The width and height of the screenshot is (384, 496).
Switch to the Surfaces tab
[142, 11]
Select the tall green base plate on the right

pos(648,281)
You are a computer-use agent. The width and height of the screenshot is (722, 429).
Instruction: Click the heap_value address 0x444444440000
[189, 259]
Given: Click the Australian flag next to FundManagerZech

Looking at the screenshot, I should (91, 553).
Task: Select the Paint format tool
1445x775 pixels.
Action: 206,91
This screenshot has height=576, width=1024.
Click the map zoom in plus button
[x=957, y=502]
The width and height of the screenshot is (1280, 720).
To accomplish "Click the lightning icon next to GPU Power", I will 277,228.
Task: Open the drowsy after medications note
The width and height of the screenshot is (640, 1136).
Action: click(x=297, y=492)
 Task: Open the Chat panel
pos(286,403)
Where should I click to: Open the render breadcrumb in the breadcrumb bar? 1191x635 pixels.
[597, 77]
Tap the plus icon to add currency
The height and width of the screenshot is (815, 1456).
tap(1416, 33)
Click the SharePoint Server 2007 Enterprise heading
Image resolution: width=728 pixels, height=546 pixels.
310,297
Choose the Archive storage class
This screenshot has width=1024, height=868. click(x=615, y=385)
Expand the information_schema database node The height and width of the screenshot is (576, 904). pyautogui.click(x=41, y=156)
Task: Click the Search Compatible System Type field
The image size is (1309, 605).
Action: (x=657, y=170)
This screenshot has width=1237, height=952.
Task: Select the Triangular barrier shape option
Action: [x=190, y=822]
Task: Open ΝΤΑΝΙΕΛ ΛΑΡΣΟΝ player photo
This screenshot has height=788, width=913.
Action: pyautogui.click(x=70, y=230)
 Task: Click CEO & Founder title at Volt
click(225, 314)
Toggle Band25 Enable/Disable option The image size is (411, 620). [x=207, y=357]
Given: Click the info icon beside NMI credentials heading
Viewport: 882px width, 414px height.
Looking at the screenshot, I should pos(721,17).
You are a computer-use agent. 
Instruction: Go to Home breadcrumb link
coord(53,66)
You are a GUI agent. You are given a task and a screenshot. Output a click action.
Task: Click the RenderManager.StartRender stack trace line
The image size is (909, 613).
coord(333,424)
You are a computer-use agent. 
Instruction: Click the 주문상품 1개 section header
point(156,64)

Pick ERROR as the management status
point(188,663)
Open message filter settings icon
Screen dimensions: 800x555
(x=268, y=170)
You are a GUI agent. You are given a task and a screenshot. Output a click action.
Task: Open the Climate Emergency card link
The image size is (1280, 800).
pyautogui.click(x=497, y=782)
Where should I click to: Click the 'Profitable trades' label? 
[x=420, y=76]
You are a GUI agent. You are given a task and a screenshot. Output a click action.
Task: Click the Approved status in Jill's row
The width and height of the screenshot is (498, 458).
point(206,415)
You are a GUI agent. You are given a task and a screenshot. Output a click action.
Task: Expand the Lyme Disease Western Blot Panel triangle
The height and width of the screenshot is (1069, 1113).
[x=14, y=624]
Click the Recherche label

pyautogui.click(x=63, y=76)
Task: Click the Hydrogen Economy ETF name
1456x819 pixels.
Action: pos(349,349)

--- Work order ---
The answer must consist of each line in the entries above that includes "Expand".

--- Answer section ---
Expand the information_schema database node The height and width of the screenshot is (576, 904). pyautogui.click(x=41, y=156)
Task: Expand the Lyme Disease Western Blot Panel triangle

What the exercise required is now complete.